Boris Vishnevsky, an opposition politician who himself has been targeted for “discrediting the armed forces,” ridiculed authorities for attempting to designate a so-called LGBT movement with extremism while welcoming to Moscow the leaders of Hamas, the U.S. and EU-designated terrorist organization that seeks to eradicate Israel.
Adding to the confusion surrounding the Justice Ministry’s petition is the lack of any definition of what it considers to be the “international LGBT movement.” LGBT activists say no such thing exists and say it is just a pretext to suppress LGBT activists and organizations.
Maksim Olenichev, a rights lawyer who has worked with LGBT groups, said the ministry’s case is legally weak.
Russian legislation only allows the Justice Ministry to request the court to ban an organization, not a movement, he said. And an organization can only be deemed to exist if it holds a constituent assembly, approves a charter, or selects governing bodies, he said.
Adding further confusion: The arguments before the Supreme Court will be held behind closed doors, Olenichev said, presumably because there may be information deemed to be government secrets. That means the evidence and justification for the petition cannot be reviewed by outside lawyers.
‘Everything Will Depend On Their Imagination’
An extremist designation means the potential for large fines and criminal charges if Russians are found to be financially or publicly supporting such an organization. Or if they’re found to be promoting its symbols online — for example, a rainbow flag, which is often used around the world as a symbol of support for gays and lesbians.
Because the hearing will be held in secrecy, no one will know what symbols the Justice Ministry has assigned to the fictitious movement, Olenichev said.
Moreover, the law gives police broad authority in determining what symbols or drawings are extremist, he said.
“Everything will depend on their imagination,” Olenichev said.

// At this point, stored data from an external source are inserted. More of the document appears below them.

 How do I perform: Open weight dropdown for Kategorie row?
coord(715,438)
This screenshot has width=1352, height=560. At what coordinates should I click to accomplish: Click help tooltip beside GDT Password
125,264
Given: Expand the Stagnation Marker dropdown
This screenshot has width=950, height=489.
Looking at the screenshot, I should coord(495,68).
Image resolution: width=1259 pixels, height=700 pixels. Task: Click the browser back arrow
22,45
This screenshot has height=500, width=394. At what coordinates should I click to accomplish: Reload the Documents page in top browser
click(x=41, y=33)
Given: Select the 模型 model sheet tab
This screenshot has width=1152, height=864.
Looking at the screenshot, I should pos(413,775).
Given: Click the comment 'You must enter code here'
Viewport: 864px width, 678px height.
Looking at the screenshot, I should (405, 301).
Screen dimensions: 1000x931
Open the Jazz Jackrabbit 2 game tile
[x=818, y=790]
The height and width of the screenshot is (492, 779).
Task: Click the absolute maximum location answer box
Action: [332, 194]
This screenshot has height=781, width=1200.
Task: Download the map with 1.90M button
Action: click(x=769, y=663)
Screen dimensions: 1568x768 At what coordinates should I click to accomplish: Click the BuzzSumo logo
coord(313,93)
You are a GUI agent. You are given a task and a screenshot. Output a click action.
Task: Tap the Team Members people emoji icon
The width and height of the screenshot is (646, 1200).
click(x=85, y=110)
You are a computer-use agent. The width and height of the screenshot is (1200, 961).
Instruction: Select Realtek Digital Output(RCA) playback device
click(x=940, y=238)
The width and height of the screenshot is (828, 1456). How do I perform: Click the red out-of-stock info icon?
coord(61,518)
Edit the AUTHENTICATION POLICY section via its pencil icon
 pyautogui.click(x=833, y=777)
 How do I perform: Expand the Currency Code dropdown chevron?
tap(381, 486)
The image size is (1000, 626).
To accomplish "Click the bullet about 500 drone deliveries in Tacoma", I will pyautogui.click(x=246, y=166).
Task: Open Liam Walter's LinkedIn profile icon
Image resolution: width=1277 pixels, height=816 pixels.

Yakovleva, the Kaliningrad-based lawyer, said her colleague asked her to remove all LGBT symbols from their website as a precautionary step.
Sanubayeva said she would not be surprised if someone is eventually detained for merely possessing a rainbow flag.
Ideas, Not Intimacy
Kochetkov said the state’s goal in pursuing the case is not to prohibit homosexual relations in Russia. Rather the Kremlin is seeking to eradicate organizations whose ideas contradict Kremlin ideology.
In comments made the day the Justice Ministry announced its lawsuit, Putin said LGBT people are “part of Russian society too.” He made no comment on the lawsuit or about the right of LGBT organizations in Russia to exist.
Russian LGBT organizations are largely grassroots groups, with no state support. As such, they clash with the conservative and pro-Orthodox platform that Putin has embraced.
The “gay propaganda” law was expanded last December making it illegal for anyone to promote same-sex relationships or suggest that nonheterosexual orientations were “normal.” That forced libraries and streaming services to pull certain books and films.
This past July, Putin signed additional legislation banning “medical interventions aimed at changing the sex of a person” and changing one’s gender in official documents or public records.
Putin’s ideology “is becoming totalitarian,” Kochetkov said in his Telegram post: “That is, not only criticizing it becomes a crime, but also refusing to publicly support it.”